[Problem]
Put every line of the records below into a numbered list, leaving out the blank lines.

[Records shown]
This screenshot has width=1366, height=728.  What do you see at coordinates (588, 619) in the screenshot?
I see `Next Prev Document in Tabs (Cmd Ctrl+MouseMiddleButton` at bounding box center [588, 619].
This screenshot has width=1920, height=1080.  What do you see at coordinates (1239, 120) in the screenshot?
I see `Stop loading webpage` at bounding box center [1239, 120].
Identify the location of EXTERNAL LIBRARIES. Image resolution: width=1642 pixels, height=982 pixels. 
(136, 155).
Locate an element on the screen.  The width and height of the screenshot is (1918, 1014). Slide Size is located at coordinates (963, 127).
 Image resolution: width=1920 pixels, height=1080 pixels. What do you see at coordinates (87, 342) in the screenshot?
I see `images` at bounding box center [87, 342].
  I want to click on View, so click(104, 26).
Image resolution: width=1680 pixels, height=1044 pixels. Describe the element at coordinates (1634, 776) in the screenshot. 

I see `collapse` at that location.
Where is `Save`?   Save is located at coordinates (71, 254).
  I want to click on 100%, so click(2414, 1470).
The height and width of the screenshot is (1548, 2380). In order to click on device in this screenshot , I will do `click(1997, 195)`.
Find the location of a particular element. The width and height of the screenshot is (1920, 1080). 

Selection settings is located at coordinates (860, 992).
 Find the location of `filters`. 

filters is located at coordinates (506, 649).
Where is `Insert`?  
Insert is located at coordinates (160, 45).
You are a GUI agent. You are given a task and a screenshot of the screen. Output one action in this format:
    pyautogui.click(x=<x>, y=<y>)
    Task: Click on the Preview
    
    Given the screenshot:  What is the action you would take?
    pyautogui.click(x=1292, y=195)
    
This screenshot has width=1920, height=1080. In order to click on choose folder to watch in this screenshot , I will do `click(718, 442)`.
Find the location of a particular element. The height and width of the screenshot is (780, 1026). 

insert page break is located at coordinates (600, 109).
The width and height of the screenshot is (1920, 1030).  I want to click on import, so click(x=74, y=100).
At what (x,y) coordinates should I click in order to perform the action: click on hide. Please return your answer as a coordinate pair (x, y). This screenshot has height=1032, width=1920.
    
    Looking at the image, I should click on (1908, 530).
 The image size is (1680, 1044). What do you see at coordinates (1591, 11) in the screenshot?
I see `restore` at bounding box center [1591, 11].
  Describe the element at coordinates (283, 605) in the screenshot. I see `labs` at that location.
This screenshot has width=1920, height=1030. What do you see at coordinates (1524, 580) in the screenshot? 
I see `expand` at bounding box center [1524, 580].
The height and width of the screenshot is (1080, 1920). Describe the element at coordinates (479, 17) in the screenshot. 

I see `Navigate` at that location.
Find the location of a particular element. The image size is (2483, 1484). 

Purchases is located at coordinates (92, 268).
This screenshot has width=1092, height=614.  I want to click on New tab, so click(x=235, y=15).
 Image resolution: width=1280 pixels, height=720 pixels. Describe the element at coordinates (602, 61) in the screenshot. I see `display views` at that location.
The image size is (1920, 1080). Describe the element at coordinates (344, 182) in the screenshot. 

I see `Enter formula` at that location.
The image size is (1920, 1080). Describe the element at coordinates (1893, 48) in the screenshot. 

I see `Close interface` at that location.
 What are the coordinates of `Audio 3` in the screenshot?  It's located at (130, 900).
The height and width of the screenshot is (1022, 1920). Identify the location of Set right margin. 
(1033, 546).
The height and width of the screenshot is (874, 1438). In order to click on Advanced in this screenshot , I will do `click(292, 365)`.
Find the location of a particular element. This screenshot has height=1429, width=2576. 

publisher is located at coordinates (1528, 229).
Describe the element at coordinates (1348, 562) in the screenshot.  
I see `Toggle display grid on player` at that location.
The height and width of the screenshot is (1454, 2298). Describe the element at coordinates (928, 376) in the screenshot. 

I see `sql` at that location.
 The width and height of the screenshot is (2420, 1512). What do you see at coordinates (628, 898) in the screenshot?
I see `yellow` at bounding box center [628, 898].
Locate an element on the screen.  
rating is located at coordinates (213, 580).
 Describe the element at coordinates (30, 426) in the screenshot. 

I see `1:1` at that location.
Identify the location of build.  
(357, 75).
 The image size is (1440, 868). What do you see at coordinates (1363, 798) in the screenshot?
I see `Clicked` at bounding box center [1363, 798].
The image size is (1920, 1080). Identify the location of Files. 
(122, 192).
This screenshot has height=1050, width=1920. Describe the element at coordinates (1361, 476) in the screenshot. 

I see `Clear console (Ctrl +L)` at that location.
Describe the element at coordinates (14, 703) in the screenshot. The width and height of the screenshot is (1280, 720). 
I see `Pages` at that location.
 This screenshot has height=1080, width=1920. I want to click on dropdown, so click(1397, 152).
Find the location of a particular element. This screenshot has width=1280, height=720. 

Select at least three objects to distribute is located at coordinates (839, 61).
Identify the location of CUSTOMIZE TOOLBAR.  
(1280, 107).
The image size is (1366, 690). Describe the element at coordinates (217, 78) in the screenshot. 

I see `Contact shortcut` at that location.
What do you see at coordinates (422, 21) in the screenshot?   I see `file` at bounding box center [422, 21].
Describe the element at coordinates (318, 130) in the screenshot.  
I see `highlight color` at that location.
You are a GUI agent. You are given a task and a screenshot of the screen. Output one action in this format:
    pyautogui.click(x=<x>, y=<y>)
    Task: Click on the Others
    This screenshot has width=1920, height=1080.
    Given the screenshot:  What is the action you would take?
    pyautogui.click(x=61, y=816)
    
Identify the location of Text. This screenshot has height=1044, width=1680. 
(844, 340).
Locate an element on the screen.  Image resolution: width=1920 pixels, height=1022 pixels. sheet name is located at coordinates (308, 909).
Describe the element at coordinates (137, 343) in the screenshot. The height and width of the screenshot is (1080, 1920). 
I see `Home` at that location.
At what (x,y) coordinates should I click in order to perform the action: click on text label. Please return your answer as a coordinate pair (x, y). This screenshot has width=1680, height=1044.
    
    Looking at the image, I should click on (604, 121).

[Final result]
1. This screenshot has width=1366, height=728.  What do you see at coordinates (588, 619) in the screenshot?
2. I see `Next Prev Document in Tabs (Cmd Ctrl+MouseMiddleButton` at bounding box center [588, 619].
3. This screenshot has width=1920, height=1080.  What do you see at coordinates (1239, 120) in the screenshot?
4. I see `Stop loading webpage` at bounding box center [1239, 120].
5. Identify the location of EXTERNAL LIBRARIES. Image resolution: width=1642 pixels, height=982 pixels. 
6. (136, 155).
7. Locate an element on the screen.  The width and height of the screenshot is (1918, 1014). Slide Size is located at coordinates (963, 127).
8.  Image resolution: width=1920 pixels, height=1080 pixels. What do you see at coordinates (87, 342) in the screenshot?
9. I see `images` at bounding box center [87, 342].
10.   I want to click on View, so click(104, 26).
11. Image resolution: width=1680 pixels, height=1044 pixels. Describe the element at coordinates (1634, 776) in the screenshot. 
12. I see `collapse` at that location.
13. Where is `Save`?   Save is located at coordinates (71, 254).
14.   I want to click on 100%, so click(2414, 1470).
15. The height and width of the screenshot is (1548, 2380). In order to click on device in this screenshot , I will do `click(1997, 195)`.
16. Find the location of a particular element. The width and height of the screenshot is (1920, 1080). 
17. Selection settings is located at coordinates (860, 992).
18.  Find the location of `filters`. 
19. filters is located at coordinates (506, 649).
20. Where is `Insert`?  
21. Insert is located at coordinates (160, 45).
22. You are a GUI agent. You are given a task and a screenshot of the screen. Output one action in this format:
23.     pyautogui.click(x=<x>, y=<y>)
24.     Task: Click on the Preview
25.     Given the screenshot:  What is the action you would take?
26.     pyautogui.click(x=1292, y=195)
27. This screenshot has width=1920, height=1080. In order to click on choose folder to watch in this screenshot , I will do `click(718, 442)`.
28. Find the location of a particular element. The height and width of the screenshot is (780, 1026). 
29. insert page break is located at coordinates (600, 109).
30. The width and height of the screenshot is (1920, 1030).  I want to click on import, so click(x=74, y=100).
31. At what (x,y) coordinates should I click in order to perform the action: click on hide. Please return your answer as a coordinate pair (x, y). This screenshot has height=1032, width=1920.
32.     Looking at the image, I should click on (1908, 530).
33.  The image size is (1680, 1044). What do you see at coordinates (1591, 11) in the screenshot?
34. I see `restore` at bounding box center [1591, 11].
35.   Describe the element at coordinates (283, 605) in the screenshot. I see `labs` at that location.
36. This screenshot has width=1920, height=1030. What do you see at coordinates (1524, 580) in the screenshot? 
37. I see `expand` at bounding box center [1524, 580].
38. The height and width of the screenshot is (1080, 1920). Describe the element at coordinates (479, 17) in the screenshot. 
39. I see `Navigate` at that location.
40. Find the location of a particular element. The image size is (2483, 1484). 
41. Purchases is located at coordinates (92, 268).
42. This screenshot has width=1092, height=614.  I want to click on New tab, so click(x=235, y=15).
43.  Image resolution: width=1280 pixels, height=720 pixels. Describe the element at coordinates (602, 61) in the screenshot. I see `display views` at that location.
44. The image size is (1920, 1080). Describe the element at coordinates (344, 182) in the screenshot. 
45. I see `Enter formula` at that location.
46. The image size is (1920, 1080). Describe the element at coordinates (1893, 48) in the screenshot. 
47. I see `Close interface` at that location.
48.  What are the coordinates of `Audio 3` in the screenshot?  It's located at (130, 900).
49. The height and width of the screenshot is (1022, 1920). Identify the location of Set right margin. 
50. (1033, 546).
51. The height and width of the screenshot is (874, 1438). In order to click on Advanced in this screenshot , I will do `click(292, 365)`.
52. Find the location of a particular element. This screenshot has height=1429, width=2576. 
53. publisher is located at coordinates (1528, 229).
54. Describe the element at coordinates (1348, 562) in the screenshot.  
55. I see `Toggle display grid on player` at that location.
56. The height and width of the screenshot is (1454, 2298). Describe the element at coordinates (928, 376) in the screenshot. 
57. I see `sql` at that location.
58.  The width and height of the screenshot is (2420, 1512). What do you see at coordinates (628, 898) in the screenshot?
59. I see `yellow` at bounding box center [628, 898].
60. Locate an element on the screen.  
61. rating is located at coordinates (213, 580).
62.  Describe the element at coordinates (30, 426) in the screenshot. 
63. I see `1:1` at that location.
64. Identify the location of build.  
65. (357, 75).
66.  The image size is (1440, 868). What do you see at coordinates (1363, 798) in the screenshot?
67. I see `Clicked` at bounding box center [1363, 798].
68. The image size is (1920, 1080). Identify the location of Files. 
69. (122, 192).
70. This screenshot has height=1050, width=1920. Describe the element at coordinates (1361, 476) in the screenshot. 
71. I see `Clear console (Ctrl +L)` at that location.
72. Describe the element at coordinates (14, 703) in the screenshot. The width and height of the screenshot is (1280, 720). 
73. I see `Pages` at that location.
74.  This screenshot has height=1080, width=1920. I want to click on dropdown, so click(1397, 152).
75. Find the location of a particular element. This screenshot has width=1280, height=720. 
76. Select at least three objects to distribute is located at coordinates (839, 61).
77. Identify the location of CUSTOMIZE TOOLBAR.  
78. (1280, 107).
79. The image size is (1366, 690). Describe the element at coordinates (217, 78) in the screenshot. 
80. I see `Contact shortcut` at that location.
81. What do you see at coordinates (422, 21) in the screenshot?   I see `file` at bounding box center [422, 21].
82. Describe the element at coordinates (318, 130) in the screenshot.  
83. I see `highlight color` at that location.
84. You are a GUI agent. You are given a task and a screenshot of the screen. Output one action in this format:
85.     pyautogui.click(x=<x>, y=<y>)
86.     Task: Click on the Others
87.     This screenshot has width=1920, height=1080.
88.     Given the screenshot:  What is the action you would take?
89.     pyautogui.click(x=61, y=816)
90. Identify the location of Text. This screenshot has height=1044, width=1680. 
91. (844, 340).
92. Locate an element on the screen.  Image resolution: width=1920 pixels, height=1022 pixels. sheet name is located at coordinates (308, 909).
93. Describe the element at coordinates (137, 343) in the screenshot. The height and width of the screenshot is (1080, 1920). 
94. I see `Home` at that location.
95. At what (x,y) coordinates should I click in order to perform the action: click on text label. Please return your answer as a coordinate pair (x, y). This screenshot has width=1680, height=1044.
96.     Looking at the image, I should click on (604, 121).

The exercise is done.